Do residents have any power?
Don’t get hung up about the issue of management committees and whether residents have any power.
Retirees generally don’t want to “run the show” or be heavily involved in the management of a complex, although there are exceptions to every rule. Sure, they have rights, and operators of villages will invite them to attend meetings and have some input but will rarely cede the kind of power that allows them control.
Accept that this is in Mum and Dad’s best interests and that looking after and managing elderly people is difficult. People do it either because they have a vocational, business or personal interest; that is: they’re either a social worker, retirement village operator or a relative.
Legal tenure
Retirement property is offered under a variety of legal tenures:
Strata title. This is the purchase of a unit in a body corporate structure. This is usually not as simple as it sounds, as village developers and managers will usually provide in the documentation that even though the resident is the owner of the unit they lease it back to the operator, who in turn subleases it back to the resident. This allows the operator to retain control, even though it is owned by the resident. In addition, you’ll also see a mortgage and a caveat (freeze) laid over the title in favour of the operator to protect their right to receive the exit fee. So, don’t obsess about the importance of obtaining freehold ownership as it will all be “locked up” in the operator’s favour in any case.
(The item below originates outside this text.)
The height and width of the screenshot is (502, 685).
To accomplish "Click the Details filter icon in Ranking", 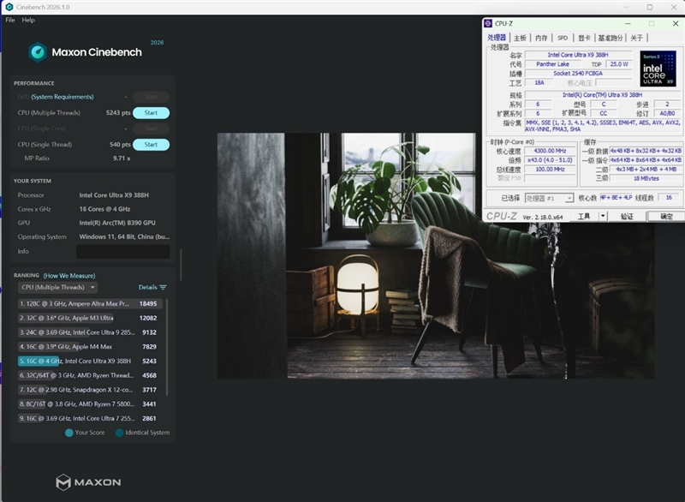I will [x=163, y=288].
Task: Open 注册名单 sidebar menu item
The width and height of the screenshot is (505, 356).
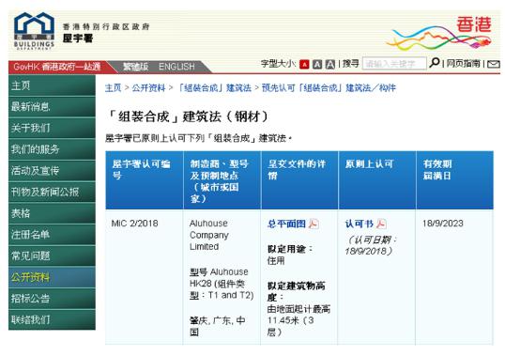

Leasehold. A registered lease over the title in favour of the resident granting them, say in the case of a couple, exclusive occupation of the unit until their death or the eventual departure from the village of a member of the couple.
A licence. This is a contract between the operator and the resident, once again granting the right to occupy the residence to the retirees for as long as they live and choose to reside at the residence.
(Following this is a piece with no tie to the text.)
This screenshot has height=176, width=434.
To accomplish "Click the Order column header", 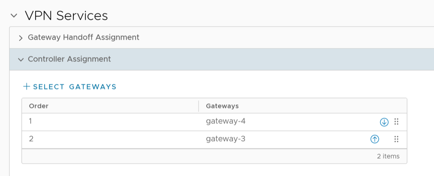I will point(39,106).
Licence/loan. In return for a loan from the resident to the operator, the operator grants a licence to the retiree to reside in the unit.
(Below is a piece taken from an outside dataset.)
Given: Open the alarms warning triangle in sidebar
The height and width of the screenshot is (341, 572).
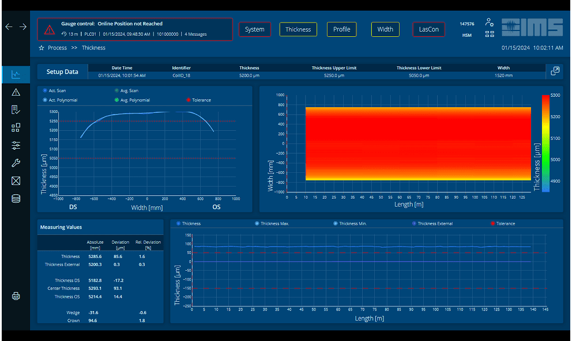Looking at the screenshot, I should coord(16,92).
Rental agreement. This is the most basic level of entry into a retirement village and is usually only offered by charitable or religious groups.
Detective work
Don’t rely solely on the legal documentation and the disclosure paperwork provided by the developer and operator of the village. Knock on a few doors of residents in the complex and spend some time chatting to them about what life is really like in this village.
Run a mile if you meet any resistance from the operator. Notice small things about the place: are the car spaces fenced in and full of old junk that should be at the local rubbish tip?
The residents’ noticeboard is also worth a peek. If it’s full of notices about when the hairdresser visits, the time of the next tai chi lessons and when the village bus travels to and returns from the local shopping centre, then all is probably well.
If, however, the only thing pinned to the board are copies of the last management committee minutes or copies of the by-laws or rules for the complex with a warning that strict compliance is required by all residents, then this village is probably nothing more than a minimum security prison, with palms.